Maualuga knows there are a lot of factors at play.
"It's something we can't control," he said. "Based on our record lately—I can't say I know how it feels to come to a game and watch a team lose—they have every right not to purchase a ticket … with the economy these days … we just have to come out and control what we can control and win games and play."
Running back Cedric Benson feels badly for the fans that can't see the game on TV.
"It's slightly unfortunate that we can't get more support in the stadium, but these are hard times in America," Benson said. "Maybe what we have to do is formulate a string of wins and hopefully we can turn it around and figure out a way to get fans here."
BENSON HOPEFUL: To say that Benson is livid about how the NFL Players Association handled his three-game suspension is a slight understatement. Anchored by high-profile sports attorney David Cornwell, Benson is filing a grievance with the National Labor Relations Board after he found out the league and the NFLPA agreed that eight players could be disciplined for legal incidents during the lockout.
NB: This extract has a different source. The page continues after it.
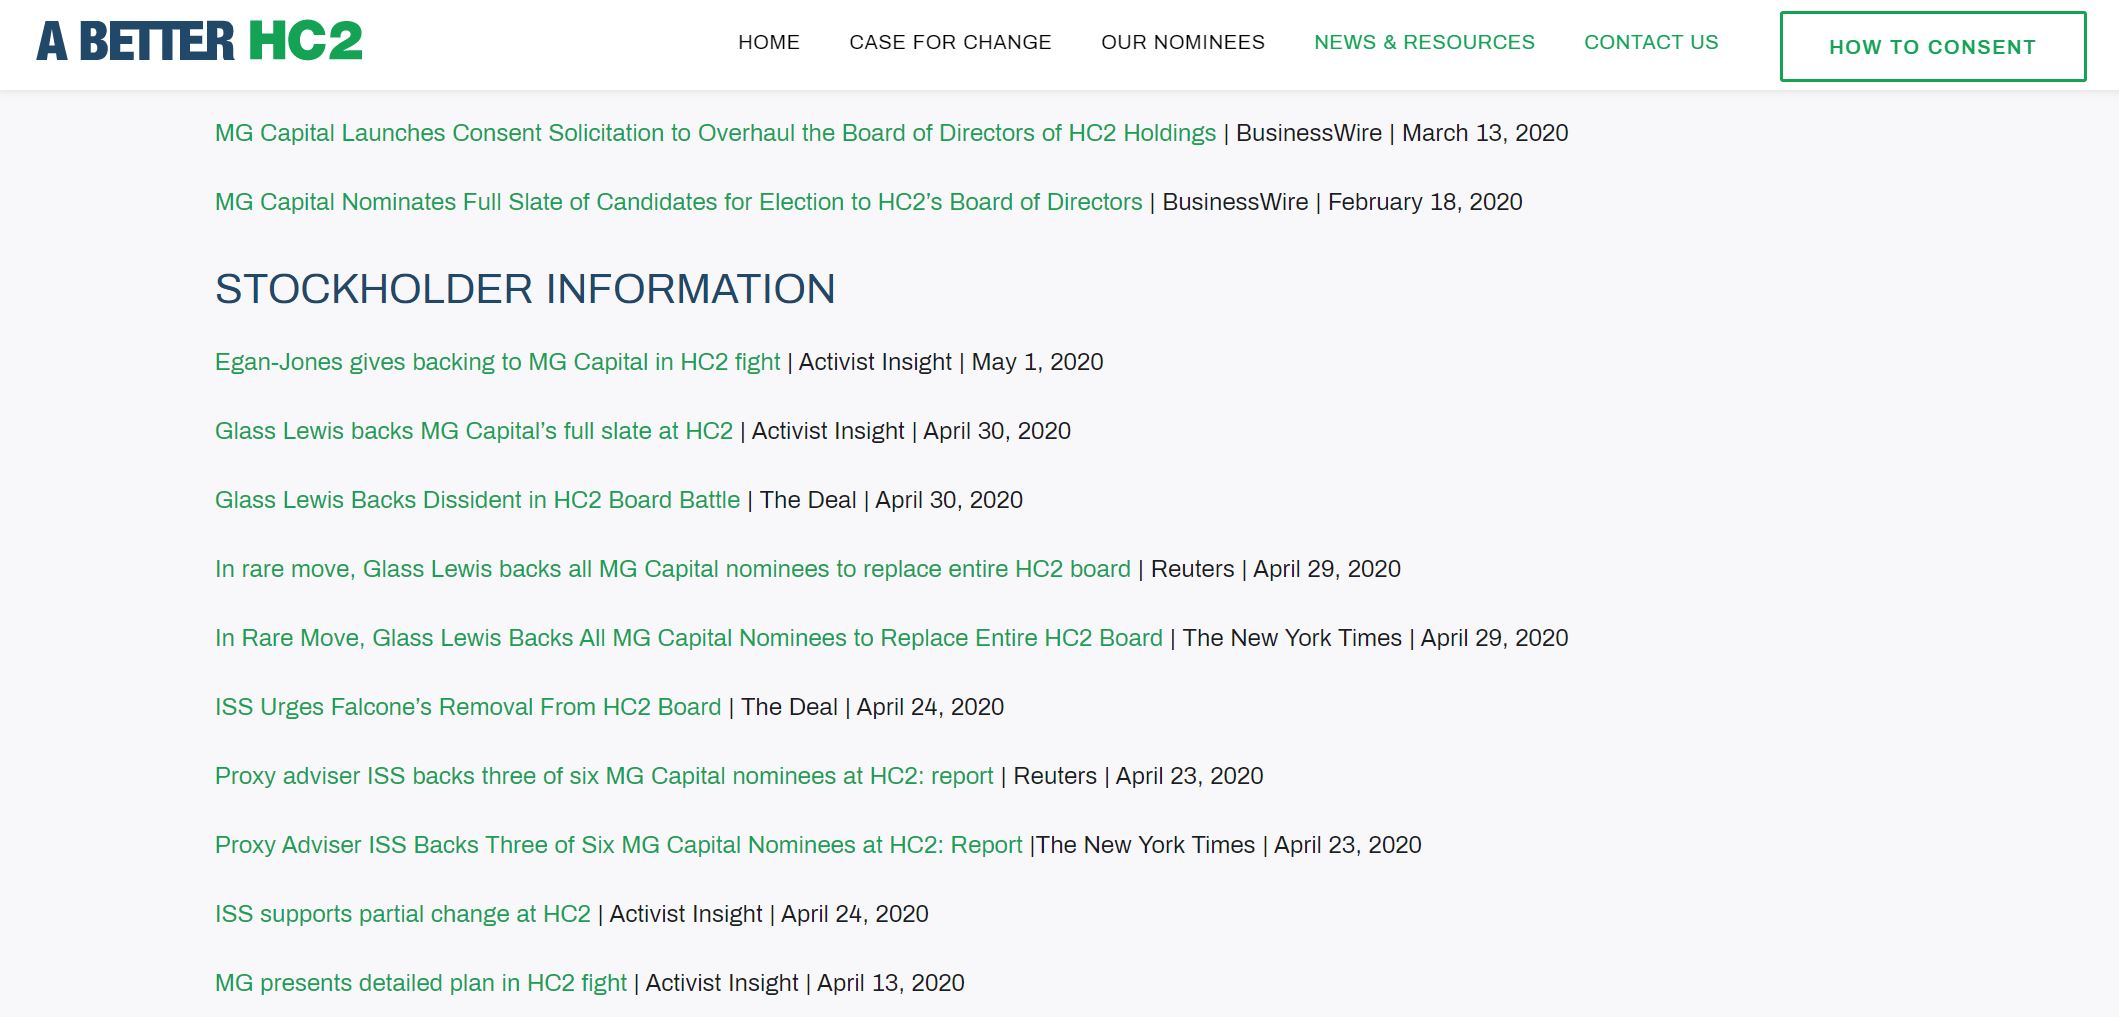The height and width of the screenshot is (1017, 2119).
Task: Open Egan-Jones gives backing article link
Action: pyautogui.click(x=497, y=362)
Not only does Benson think he shouldn't be disciplined during the lockout ("I didn't even have a contract," he said), he also said he was surprised he was considered a repeat offender after meeting with NFL commissioner Roger Goodell in August 2010 and never thought he'd back in his office Tuesday to appeal anything relating to it after Goodell decided not to suspend him following an incident in a Texas bar. Last month Benson served five days after being charged with assault during the lockout on a former roommate lawyers said was trying to extort him.
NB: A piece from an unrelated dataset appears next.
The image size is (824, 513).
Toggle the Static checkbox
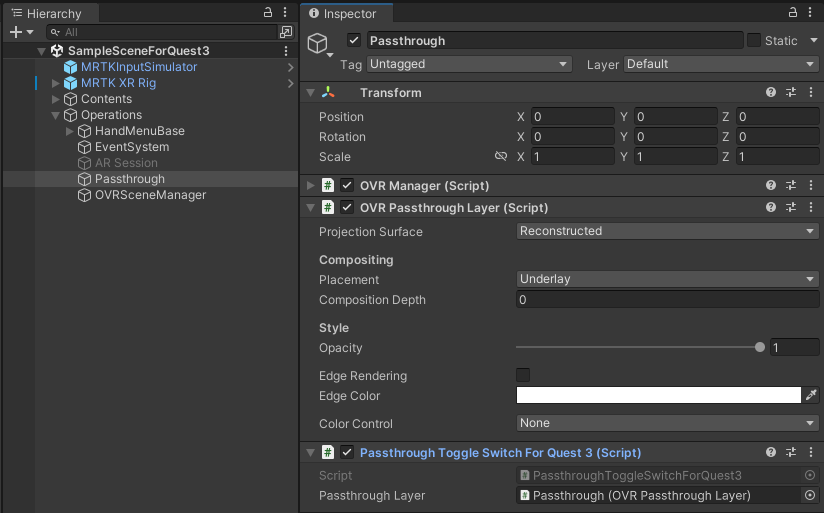[754, 40]

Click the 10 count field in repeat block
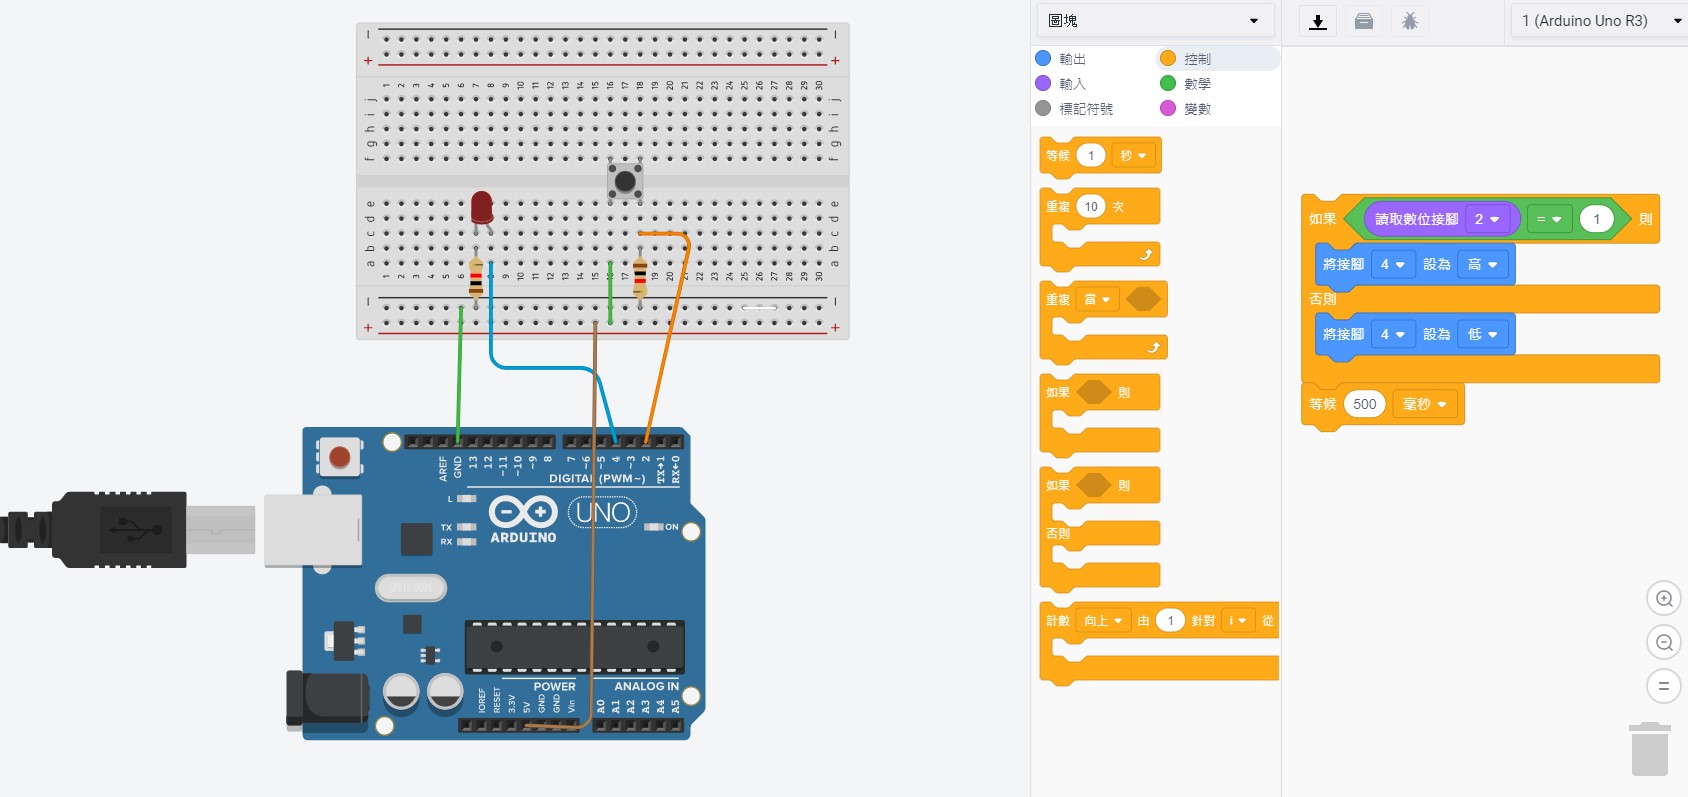[1091, 207]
"It kind of falls on the (Players Association). You would think they would support you and have your back. That's what a union does," Benson said. "We've got a lot of good cards to play. A lot of evidence. A lot of facts to back me. We'll present those things and hopefully it will be the best outcome."
Benson heads to New York on Tuesday hoping he'll get the nod to play at PBS against the Bills next Sunday. Despite finding out about the agreement this week that he was one of eight singled out by the league and NFLPA, Benson thought he was ready for the top-ranked 49ers run defense. He ended up with 64 yards on 17 carries.
"I wouldn't be human if I'd sit here and say I didn't think about it more so than I would have liked to," he said. "(But) I knew I still had a game coming up. I knew I was playing a tough defense and I still wanted to get 100 yards on them and get a win. It was a challenge to disregard those things and stay focused. I think I managed."